++++ Material to process
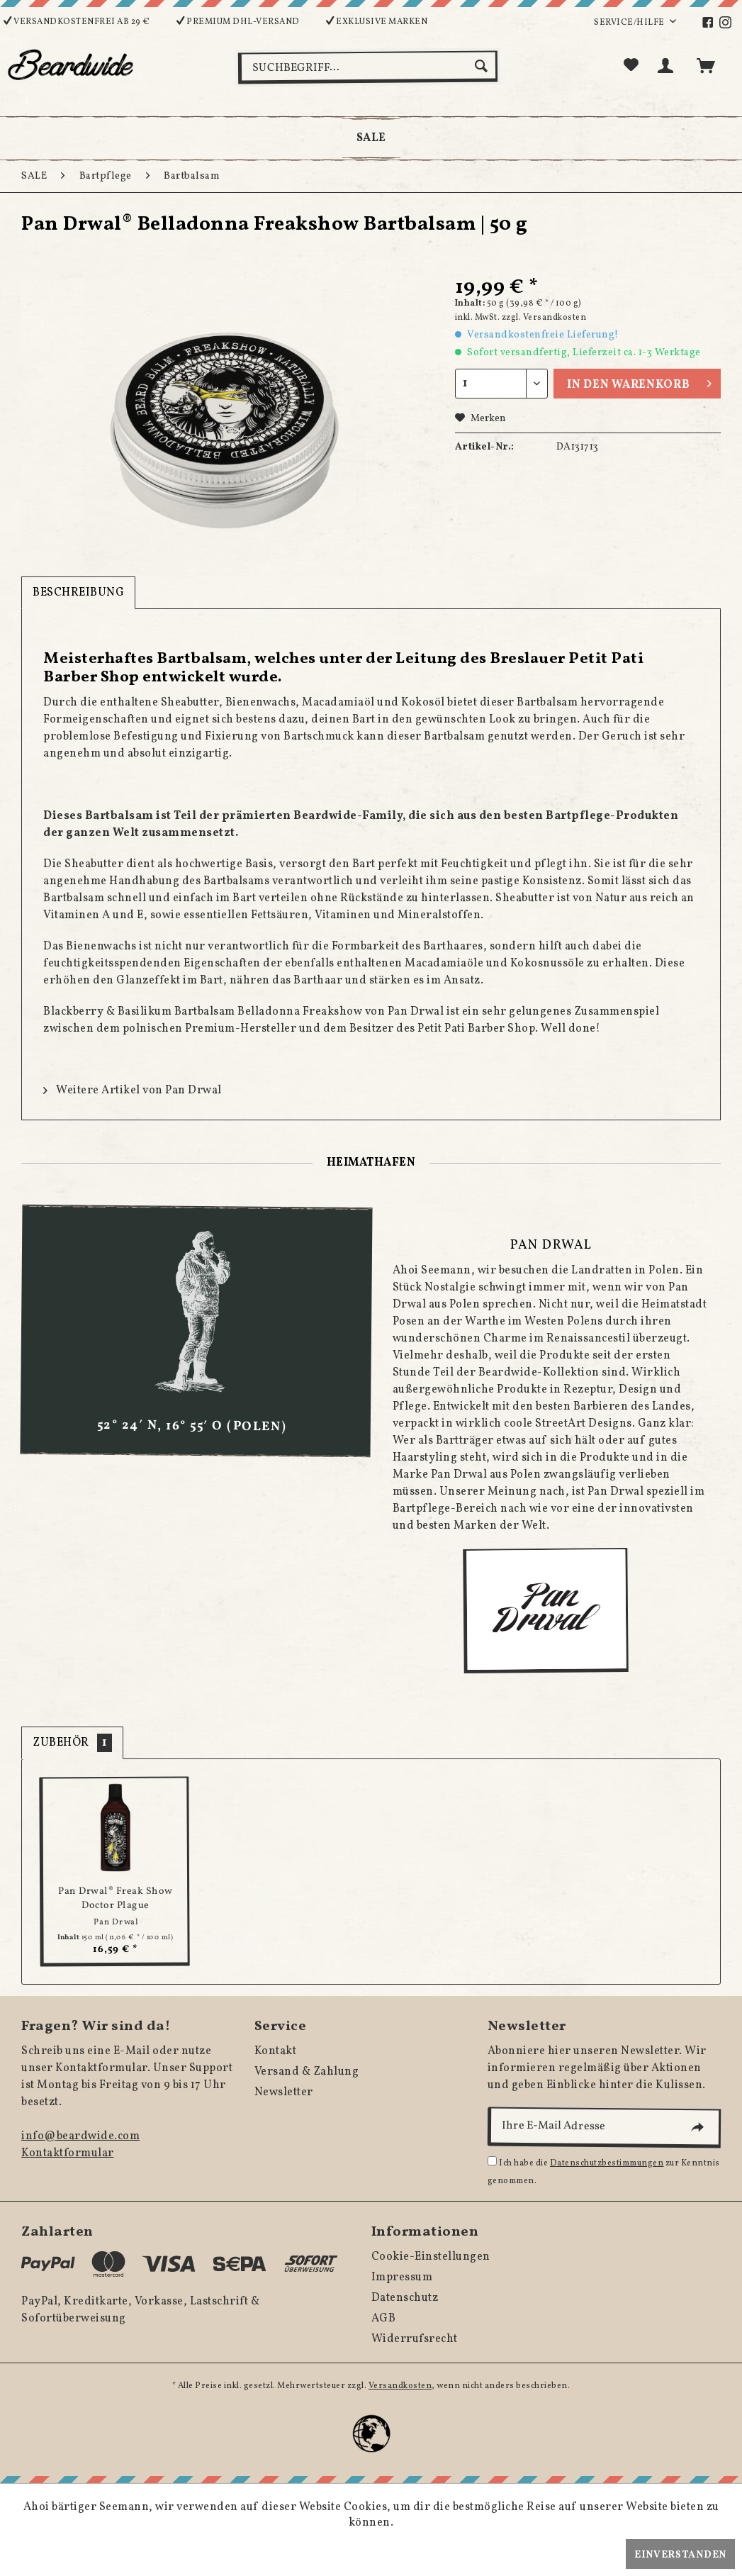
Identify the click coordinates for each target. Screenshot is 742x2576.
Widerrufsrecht (414, 2339)
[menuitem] (715, 23)
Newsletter (283, 2092)
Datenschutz (405, 2298)
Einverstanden (680, 2555)
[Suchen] (483, 66)
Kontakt (275, 2051)
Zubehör (72, 1743)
++++++++
Pictures are not part of the copy. Return every record exactly.

Identify the click coordinates for each target. Screenshot is 742x2576.
Widerrufsrecht (414, 2339)
[menuitem] (715, 23)
Newsletter (283, 2092)
Datenschutz (405, 2298)
Einverstanden (680, 2555)
[Suchen] (483, 66)
Kontakt (275, 2051)
Zubehör (72, 1743)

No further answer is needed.